Source data:

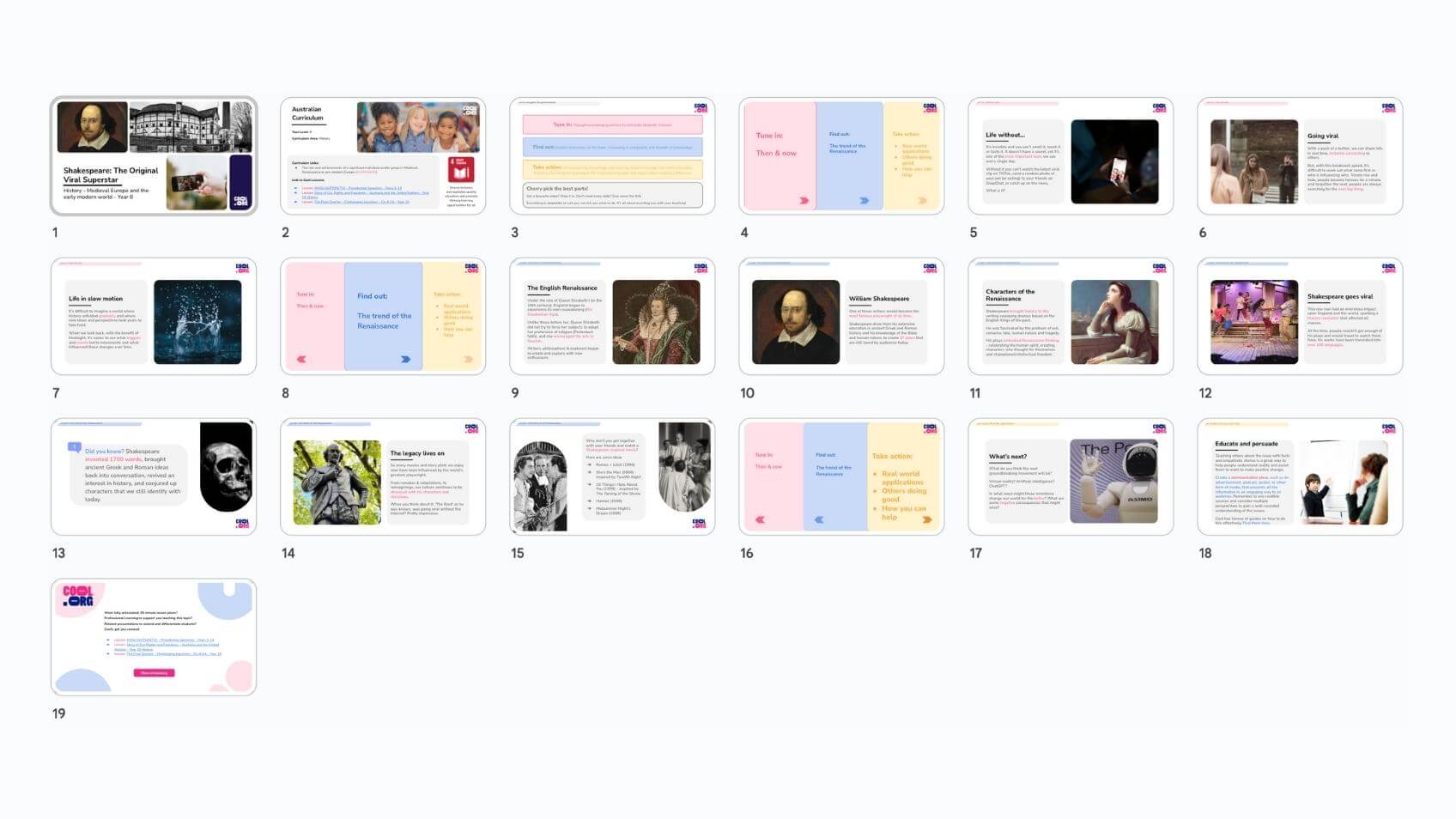
Task: Open slide 2 Australian Curriculum thumbnail
Action: coord(383,155)
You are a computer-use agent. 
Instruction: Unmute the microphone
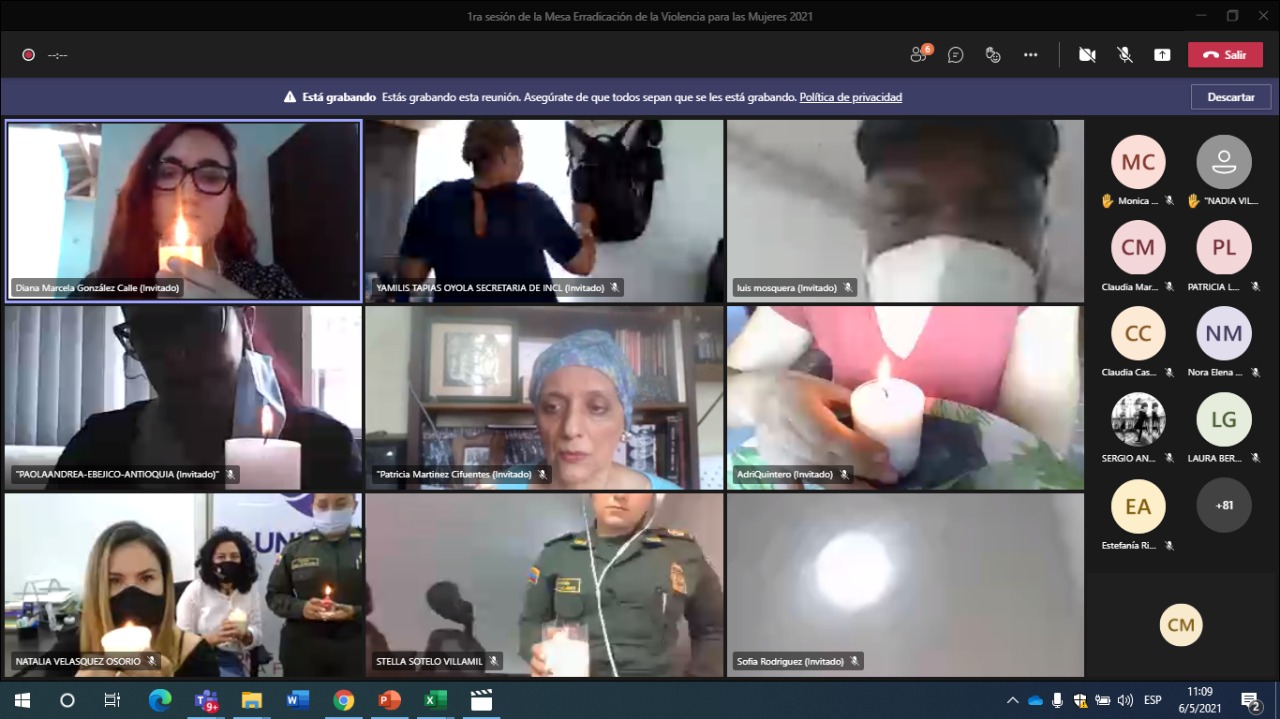coord(1125,55)
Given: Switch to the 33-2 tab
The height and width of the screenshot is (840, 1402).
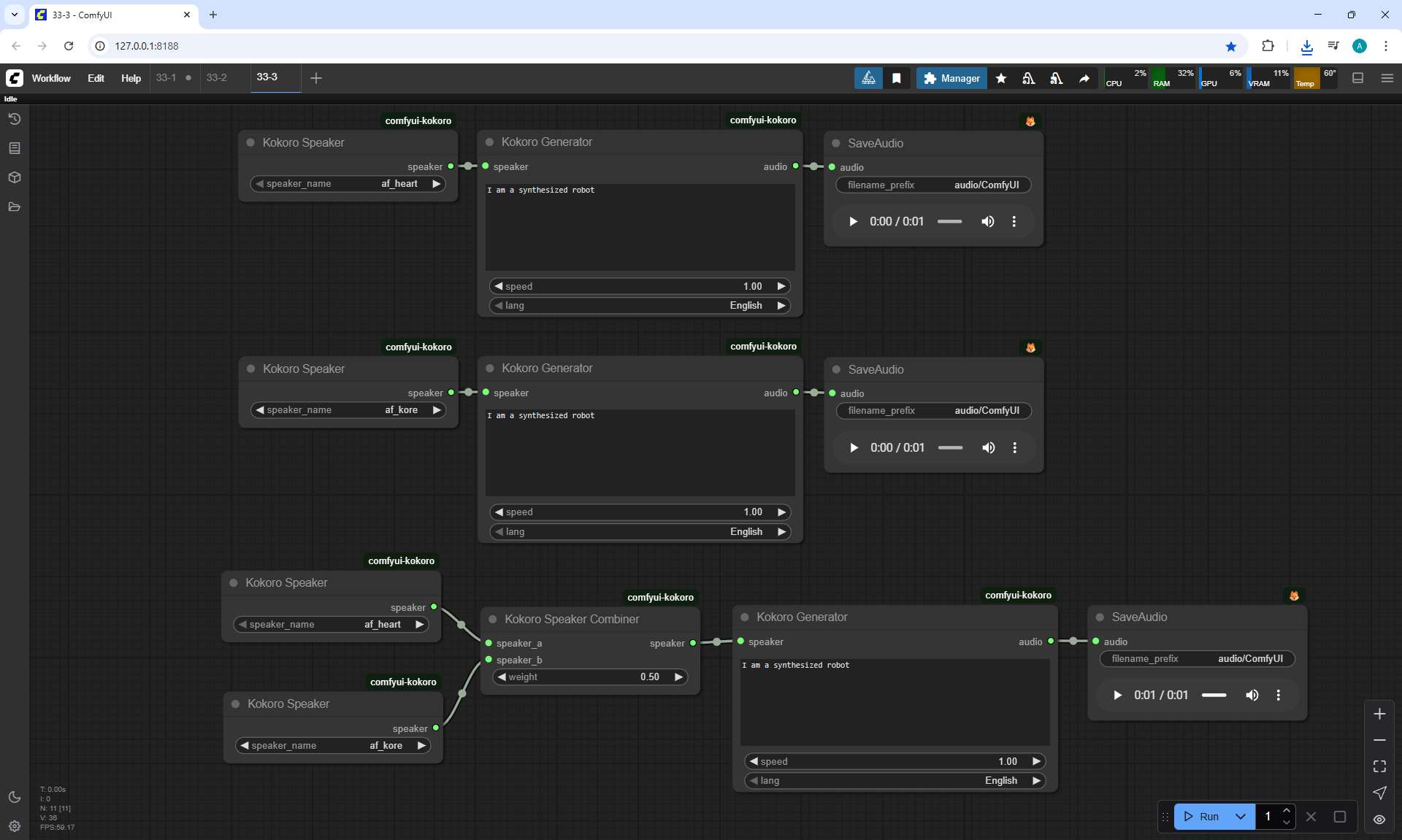Looking at the screenshot, I should (x=216, y=77).
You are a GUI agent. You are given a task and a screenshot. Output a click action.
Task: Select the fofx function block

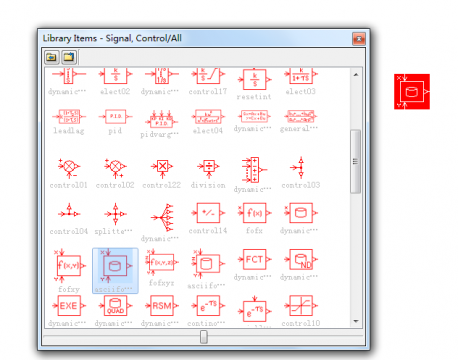point(254,213)
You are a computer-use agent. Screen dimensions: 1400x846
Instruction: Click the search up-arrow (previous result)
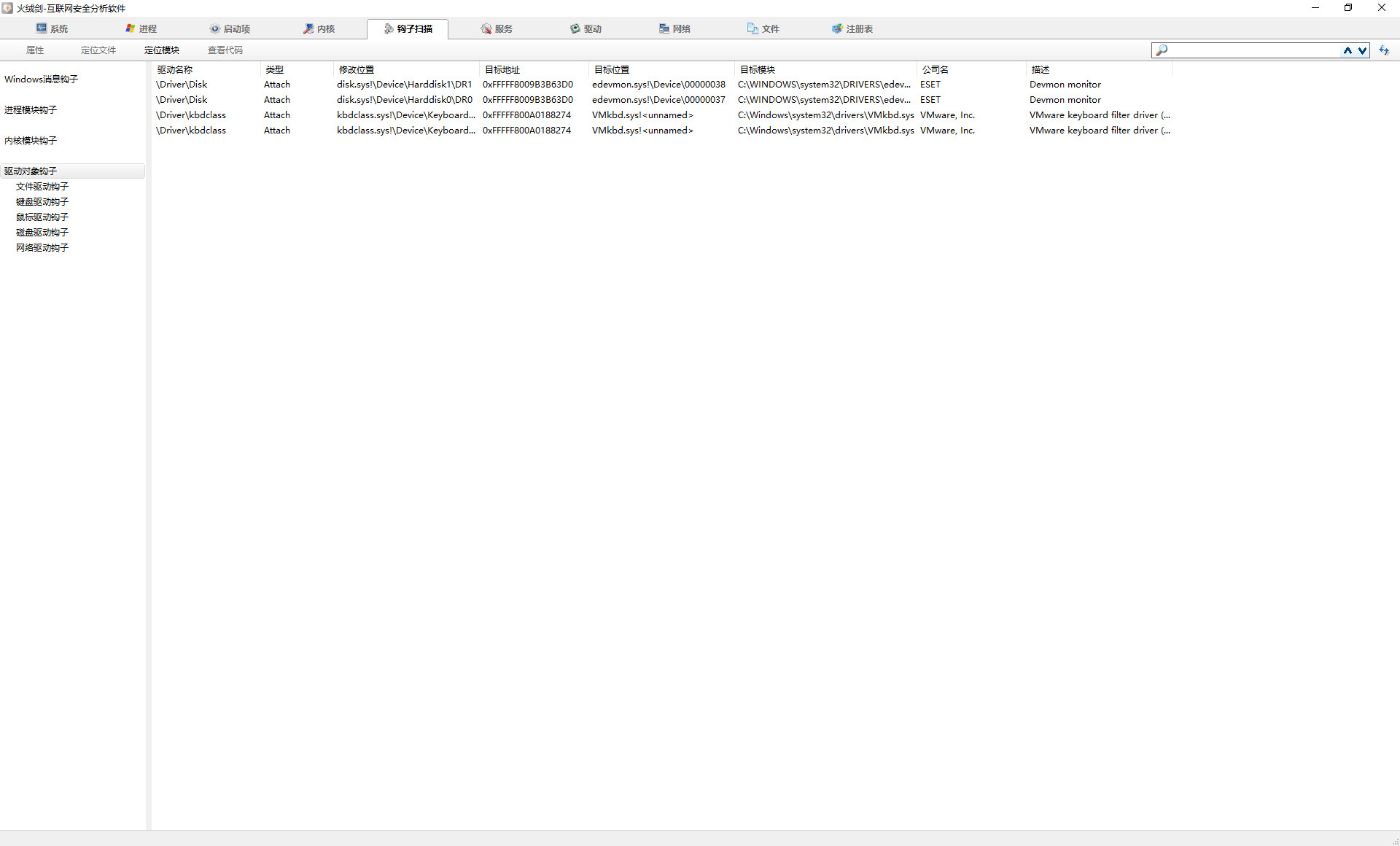(1348, 50)
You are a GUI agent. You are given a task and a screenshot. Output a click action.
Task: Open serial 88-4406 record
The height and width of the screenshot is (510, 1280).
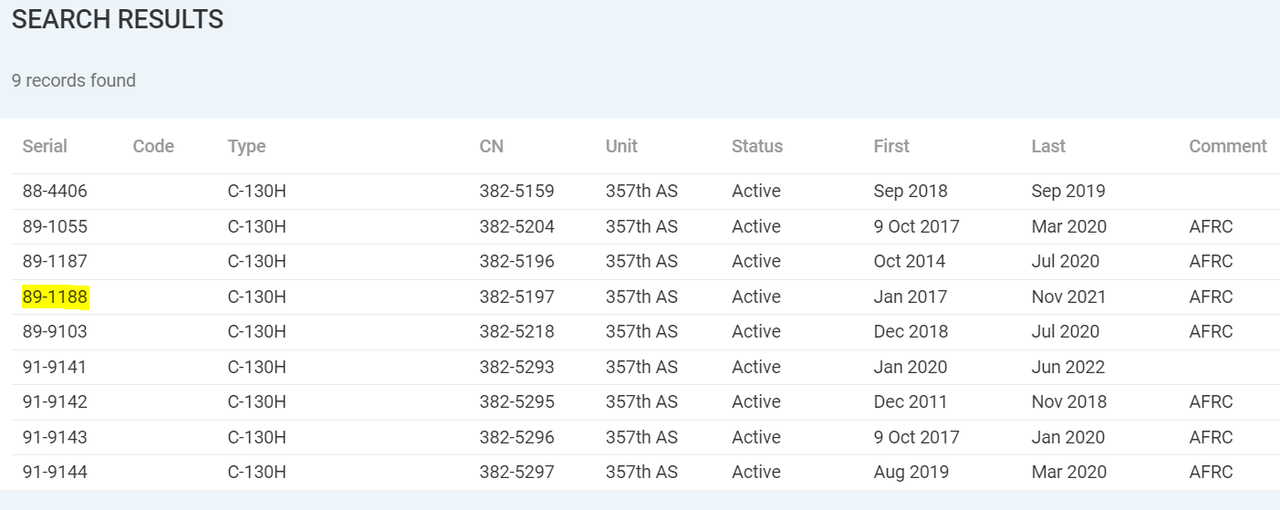click(x=55, y=191)
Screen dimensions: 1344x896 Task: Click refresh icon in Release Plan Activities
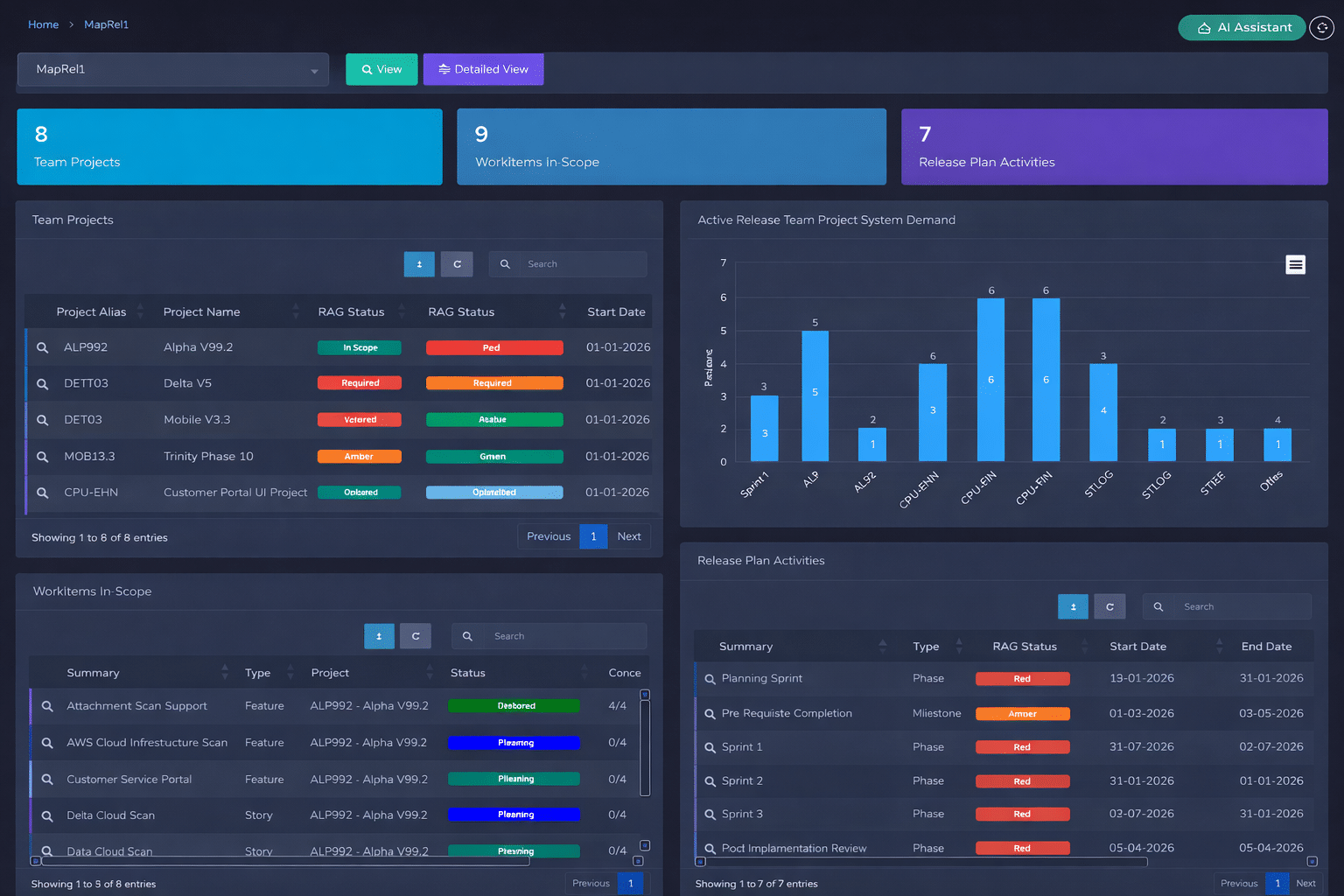(1110, 606)
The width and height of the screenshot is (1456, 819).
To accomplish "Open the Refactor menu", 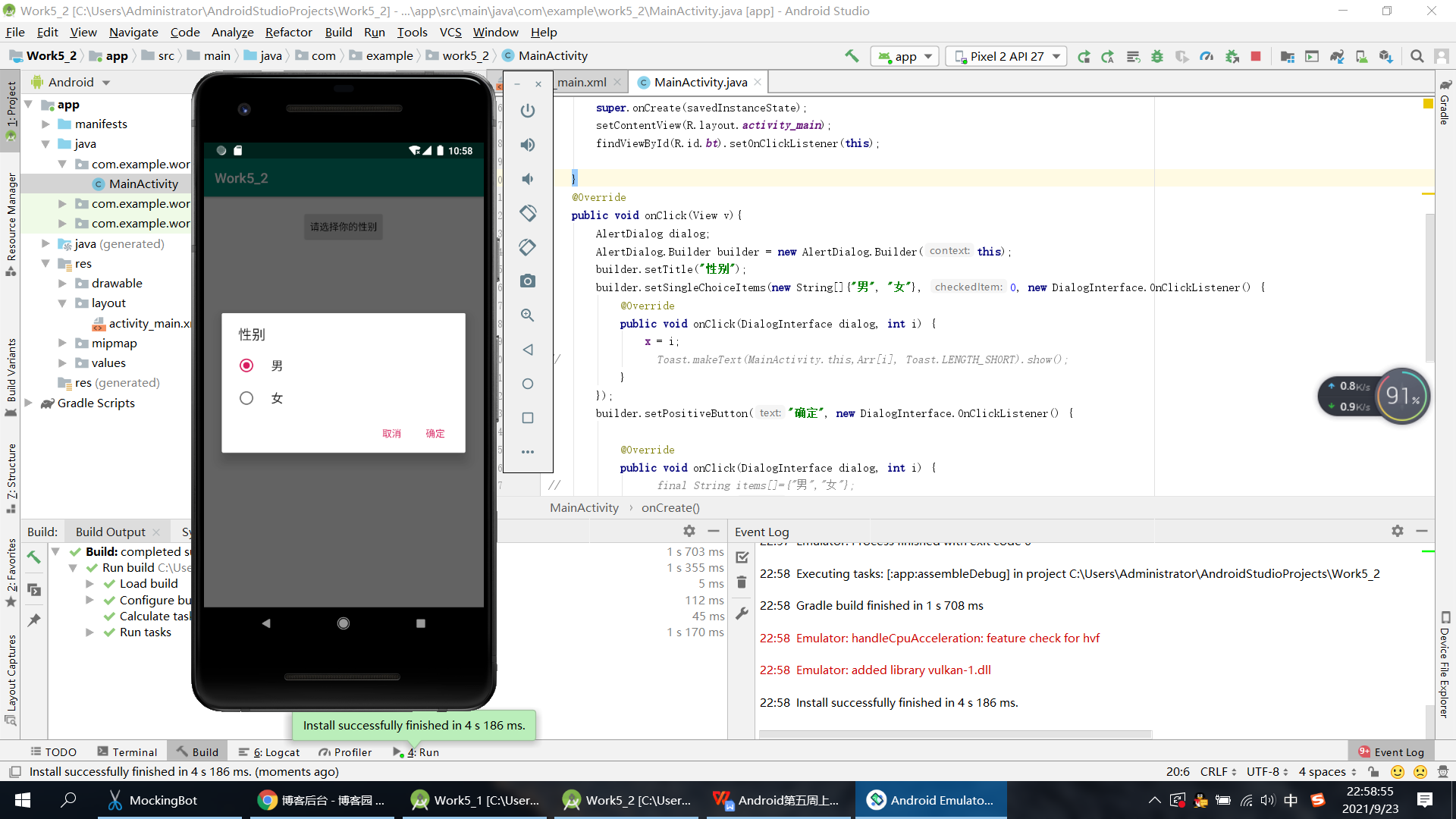I will pyautogui.click(x=288, y=32).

What the task requires:
Gather every line in the entries above that contains the string "computer". Case counts.

Answer in full:
You are a computer-use agent. 
You are a computer-use agent. Screen dimensions: 1400x846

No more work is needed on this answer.